His reasoning was that observers from the Polish campaign noticed that Polsih reserve infantry never really got to organize while being bombed from the air. Gamelin expected the Germans to have air superiority and his reaction to the Polish Campaign was "well, if airpower makes reserves worthless, I might as well send everyone to the front." At least this was one reasoning I think he made, given his comments on the Polish campaign.

Germany did not attack on the Belgian Planes but through the Ardennes. The French did not anticipate an attack here and were defeated in the Battle of Sedan. The German Armored Spearheads went waaaay ahead of the infantry and logistical bottlenecks prevented the German infantry from catching up immediately.

Well, I'm just wondering, how much of this defeat was due to poor French tank doctrine or just the fact they put all their eggs in the Breda basket.

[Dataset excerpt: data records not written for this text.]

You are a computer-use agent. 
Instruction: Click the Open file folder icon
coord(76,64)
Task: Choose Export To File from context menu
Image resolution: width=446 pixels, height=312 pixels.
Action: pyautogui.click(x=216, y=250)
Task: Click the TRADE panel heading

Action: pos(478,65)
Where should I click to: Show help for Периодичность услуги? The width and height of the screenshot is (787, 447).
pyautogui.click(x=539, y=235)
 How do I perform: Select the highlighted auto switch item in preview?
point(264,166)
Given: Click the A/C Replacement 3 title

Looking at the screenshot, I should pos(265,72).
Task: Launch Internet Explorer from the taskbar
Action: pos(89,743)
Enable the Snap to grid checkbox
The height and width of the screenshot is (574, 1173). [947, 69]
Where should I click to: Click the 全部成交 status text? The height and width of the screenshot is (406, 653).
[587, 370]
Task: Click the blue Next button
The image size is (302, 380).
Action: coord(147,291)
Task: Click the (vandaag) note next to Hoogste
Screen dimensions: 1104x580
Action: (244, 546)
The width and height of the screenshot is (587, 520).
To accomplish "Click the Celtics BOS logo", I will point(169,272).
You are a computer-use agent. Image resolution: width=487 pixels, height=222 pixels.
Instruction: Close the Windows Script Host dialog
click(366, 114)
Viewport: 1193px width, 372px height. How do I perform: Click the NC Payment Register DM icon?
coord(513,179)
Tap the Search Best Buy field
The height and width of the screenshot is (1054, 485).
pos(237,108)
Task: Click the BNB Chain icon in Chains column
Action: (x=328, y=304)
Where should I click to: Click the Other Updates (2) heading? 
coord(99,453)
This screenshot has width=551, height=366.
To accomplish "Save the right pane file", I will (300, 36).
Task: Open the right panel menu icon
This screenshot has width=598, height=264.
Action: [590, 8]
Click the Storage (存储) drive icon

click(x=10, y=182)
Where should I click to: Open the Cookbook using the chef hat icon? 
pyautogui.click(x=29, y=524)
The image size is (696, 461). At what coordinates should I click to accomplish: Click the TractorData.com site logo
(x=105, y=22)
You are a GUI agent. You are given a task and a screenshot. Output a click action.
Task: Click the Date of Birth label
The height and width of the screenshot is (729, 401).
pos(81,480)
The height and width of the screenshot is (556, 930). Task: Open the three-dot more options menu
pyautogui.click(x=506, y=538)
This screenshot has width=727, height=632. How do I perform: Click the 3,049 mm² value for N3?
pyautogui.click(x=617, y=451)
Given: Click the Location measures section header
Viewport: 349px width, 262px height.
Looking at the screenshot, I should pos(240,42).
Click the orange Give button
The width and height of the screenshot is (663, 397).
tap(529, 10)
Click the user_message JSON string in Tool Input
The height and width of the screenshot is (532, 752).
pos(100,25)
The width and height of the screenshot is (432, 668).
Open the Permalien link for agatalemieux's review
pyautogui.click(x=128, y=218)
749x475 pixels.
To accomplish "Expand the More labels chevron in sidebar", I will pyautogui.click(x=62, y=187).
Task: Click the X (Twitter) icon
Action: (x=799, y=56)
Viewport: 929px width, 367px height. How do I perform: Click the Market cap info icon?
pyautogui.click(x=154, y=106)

If they went with the original Dyle plan and only mobilized their reserves after something similar to Sedan, would they be able to destroy he German Armor? Let's suppose everything up to Sedan is similar to OTL, only the French elite units (1st Light mechanized, 3rd Light Mechanized 25th Motorized, 3rd Motorized, 60th infantry, 21st infantry, and 61stinfantry) are sitting in reserves just north of the Belgian boarder (away from the fighting and fully organized) instead of racing towards Breda (where they were still away from the main fighting aside from sporadic skirmishes, but disorganized in their rush north). Most of their tanks are integrated with infantry units are were not designed to move faster than infantry (and their supply was not designed to move faster than an infantry advance).

But shouldn't infantry divisions with integrated armor and tanks should be able to beat the German Armor after entrenching themselves? The French tanks usually had powerful guns. And the Belgian 37 mm guns and the French 47 mm field guns both easily penetrated German tanks on the front.

Using tanks as infantry support might not be using their whole potential, but I think the French could have recovered from Sedan if they didn't put so many units in Belgium trying to get to Breda.